- _SOURCE MATERIAL_
★ ★ ★

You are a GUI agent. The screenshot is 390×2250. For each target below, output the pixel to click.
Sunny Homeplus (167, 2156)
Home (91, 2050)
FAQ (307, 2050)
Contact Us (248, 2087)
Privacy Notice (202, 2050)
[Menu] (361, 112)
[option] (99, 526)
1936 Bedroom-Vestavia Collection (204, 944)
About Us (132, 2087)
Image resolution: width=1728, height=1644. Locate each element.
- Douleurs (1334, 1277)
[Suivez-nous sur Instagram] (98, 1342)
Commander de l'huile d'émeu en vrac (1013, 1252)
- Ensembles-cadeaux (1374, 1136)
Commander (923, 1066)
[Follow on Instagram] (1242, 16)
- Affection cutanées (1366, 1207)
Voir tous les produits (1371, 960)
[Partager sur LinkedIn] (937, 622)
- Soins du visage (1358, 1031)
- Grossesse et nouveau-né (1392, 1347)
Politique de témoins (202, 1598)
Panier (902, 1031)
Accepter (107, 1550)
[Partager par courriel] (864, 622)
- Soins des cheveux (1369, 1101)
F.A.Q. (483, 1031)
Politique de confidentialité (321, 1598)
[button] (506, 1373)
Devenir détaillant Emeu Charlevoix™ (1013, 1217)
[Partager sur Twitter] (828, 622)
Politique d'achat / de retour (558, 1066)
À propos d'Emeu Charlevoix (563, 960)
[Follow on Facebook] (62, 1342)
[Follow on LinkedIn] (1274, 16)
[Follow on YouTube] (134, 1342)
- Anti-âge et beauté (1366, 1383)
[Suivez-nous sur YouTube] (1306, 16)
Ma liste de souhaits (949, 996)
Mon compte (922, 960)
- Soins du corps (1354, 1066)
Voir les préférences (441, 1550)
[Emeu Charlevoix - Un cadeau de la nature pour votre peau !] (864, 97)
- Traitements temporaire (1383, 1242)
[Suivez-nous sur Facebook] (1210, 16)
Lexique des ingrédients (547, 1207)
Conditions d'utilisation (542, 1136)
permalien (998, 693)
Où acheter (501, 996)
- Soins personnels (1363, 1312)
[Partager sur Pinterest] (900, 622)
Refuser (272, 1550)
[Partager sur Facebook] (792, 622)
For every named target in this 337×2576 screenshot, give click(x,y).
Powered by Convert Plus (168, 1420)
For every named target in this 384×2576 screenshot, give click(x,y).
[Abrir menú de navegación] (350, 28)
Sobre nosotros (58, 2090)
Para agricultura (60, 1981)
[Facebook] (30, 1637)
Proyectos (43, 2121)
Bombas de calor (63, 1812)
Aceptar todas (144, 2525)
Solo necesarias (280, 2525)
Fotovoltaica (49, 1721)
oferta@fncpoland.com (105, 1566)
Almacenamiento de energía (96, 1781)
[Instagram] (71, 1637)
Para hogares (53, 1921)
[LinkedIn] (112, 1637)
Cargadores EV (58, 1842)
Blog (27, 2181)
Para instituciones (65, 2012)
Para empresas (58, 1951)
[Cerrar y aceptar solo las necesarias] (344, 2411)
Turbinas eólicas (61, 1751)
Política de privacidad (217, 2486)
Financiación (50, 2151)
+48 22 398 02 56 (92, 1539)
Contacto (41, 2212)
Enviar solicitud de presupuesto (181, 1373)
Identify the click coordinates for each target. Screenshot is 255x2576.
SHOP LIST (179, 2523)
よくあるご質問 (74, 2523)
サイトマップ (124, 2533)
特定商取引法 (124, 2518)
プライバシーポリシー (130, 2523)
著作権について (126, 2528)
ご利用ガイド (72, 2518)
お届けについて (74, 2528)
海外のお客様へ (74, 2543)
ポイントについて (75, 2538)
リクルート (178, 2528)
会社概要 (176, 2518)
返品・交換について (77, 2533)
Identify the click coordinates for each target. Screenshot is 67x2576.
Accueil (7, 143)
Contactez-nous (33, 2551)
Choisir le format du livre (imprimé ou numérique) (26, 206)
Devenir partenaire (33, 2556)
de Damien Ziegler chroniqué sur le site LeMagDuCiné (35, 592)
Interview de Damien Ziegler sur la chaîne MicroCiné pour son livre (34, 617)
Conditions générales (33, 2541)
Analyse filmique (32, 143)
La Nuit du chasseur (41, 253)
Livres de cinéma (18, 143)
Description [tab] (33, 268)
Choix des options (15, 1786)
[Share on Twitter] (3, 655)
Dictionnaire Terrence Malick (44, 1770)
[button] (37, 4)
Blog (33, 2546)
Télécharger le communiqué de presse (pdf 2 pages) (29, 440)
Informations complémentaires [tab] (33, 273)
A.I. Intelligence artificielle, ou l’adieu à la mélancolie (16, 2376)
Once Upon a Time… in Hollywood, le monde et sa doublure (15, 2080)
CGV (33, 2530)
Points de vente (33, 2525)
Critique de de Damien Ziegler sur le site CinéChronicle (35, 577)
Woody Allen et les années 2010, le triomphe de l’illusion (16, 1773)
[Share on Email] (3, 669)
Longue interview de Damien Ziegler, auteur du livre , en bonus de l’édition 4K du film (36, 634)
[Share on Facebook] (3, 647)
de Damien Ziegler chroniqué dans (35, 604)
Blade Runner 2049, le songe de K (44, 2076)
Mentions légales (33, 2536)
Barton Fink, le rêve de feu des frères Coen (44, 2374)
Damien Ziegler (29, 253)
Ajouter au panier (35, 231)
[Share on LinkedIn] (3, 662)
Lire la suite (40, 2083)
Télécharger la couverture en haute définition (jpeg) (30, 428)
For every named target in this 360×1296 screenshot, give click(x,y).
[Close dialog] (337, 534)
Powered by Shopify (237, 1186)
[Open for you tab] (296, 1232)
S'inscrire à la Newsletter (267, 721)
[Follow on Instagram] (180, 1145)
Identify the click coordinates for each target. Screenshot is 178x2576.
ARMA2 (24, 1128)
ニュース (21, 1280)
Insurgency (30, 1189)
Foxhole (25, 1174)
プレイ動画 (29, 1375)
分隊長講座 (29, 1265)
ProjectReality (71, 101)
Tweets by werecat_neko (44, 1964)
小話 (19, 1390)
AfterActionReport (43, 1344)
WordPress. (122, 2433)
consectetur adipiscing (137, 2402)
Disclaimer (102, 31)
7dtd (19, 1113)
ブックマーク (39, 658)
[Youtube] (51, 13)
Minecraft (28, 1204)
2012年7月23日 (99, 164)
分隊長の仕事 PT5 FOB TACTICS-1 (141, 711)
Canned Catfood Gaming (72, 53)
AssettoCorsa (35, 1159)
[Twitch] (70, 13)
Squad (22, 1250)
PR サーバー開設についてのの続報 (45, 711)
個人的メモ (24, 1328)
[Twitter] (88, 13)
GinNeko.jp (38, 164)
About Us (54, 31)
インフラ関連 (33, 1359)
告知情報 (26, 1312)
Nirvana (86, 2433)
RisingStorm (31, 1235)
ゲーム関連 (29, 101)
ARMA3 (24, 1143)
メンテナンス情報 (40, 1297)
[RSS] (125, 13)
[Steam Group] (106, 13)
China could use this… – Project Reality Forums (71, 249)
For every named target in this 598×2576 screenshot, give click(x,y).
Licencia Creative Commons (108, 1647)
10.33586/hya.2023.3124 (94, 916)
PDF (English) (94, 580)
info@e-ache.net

★ ★ ★

- _WHAT NEEDS TO BE DONE_
Everything before the line containing "CGV (33, 2530)" stays out. Write out that line and the rest of the entries exactly.

- _COMPLETED TASK_
CGV (33, 2530)
Points de vente (33, 2525)
Critique de de Damien Ziegler sur le site CinéChronicle (35, 577)
Woody Allen et les années 2010, le triomphe de l’illusion (16, 1773)
[Share on Email] (3, 669)
Longue interview de Damien Ziegler, auteur du livre , en bonus de l’édition 4K du film (36, 634)
[Share on Facebook] (3, 647)
de Damien Ziegler chroniqué dans (35, 604)
Blade Runner 2049, le songe de K (44, 2076)
Mentions légales (33, 2536)
Barton Fink, le rêve de feu des frères Coen (44, 2374)
Damien Ziegler (29, 253)
Ajouter au panier (35, 231)
[Share on LinkedIn] (3, 662)
Lire la suite (40, 2083)
Télécharger la couverture en haute définition (jpeg) (30, 428)
For every named target in this 360×1296 screenshot, give click(x,y).
[Close dialog] (337, 534)
Powered by Shopify (237, 1186)
[Open for you tab] (296, 1232)
S'inscrire à la Newsletter (267, 721)
[Follow on Instagram] (180, 1145)
Identify the click coordinates for each target. Screenshot is 178x2576.
ARMA2 (24, 1128)
ニュース (21, 1280)
Insurgency (30, 1189)
Foxhole (25, 1174)
プレイ動画 (29, 1375)
分隊長講座 (29, 1265)
ProjectReality (71, 101)
Tweets by werecat_neko (44, 1964)
小話 (19, 1390)
AfterActionReport (43, 1344)
WordPress. (122, 2433)
consectetur adipiscing (137, 2402)
Disclaimer (102, 31)
7dtd (19, 1113)
ブックマーク (39, 658)
[Youtube] (51, 13)
Minecraft (28, 1204)
2012年7月23日 (99, 164)
分隊長の仕事 PT5 FOB TACTICS-1 (141, 711)
Canned Catfood Gaming (72, 53)
AssettoCorsa (35, 1159)
[Twitch] (70, 13)
Squad (22, 1250)
PR サーバー開設についてのの続報 (45, 711)
個人的メモ (24, 1328)
[Twitter] (88, 13)
GinNeko.jp (38, 164)
About Us (54, 31)
インフラ関連 (33, 1359)
告知情報 (26, 1312)
Nirvana (86, 2433)
RisingStorm (31, 1235)
ゲーム関連 (29, 101)
ARMA3 (24, 1143)
メンテナンス情報 (40, 1297)
[RSS] (125, 13)
[Steam Group] (106, 13)
China could use this… – Project Reality Forums (71, 249)
For every named target in this 598×2576 screenshot, give click(x,y).
Licencia Creative Commons (108, 1647)
10.33586/hya.2023.3124 (94, 916)
PDF (English) (94, 580)
info@e-ache.net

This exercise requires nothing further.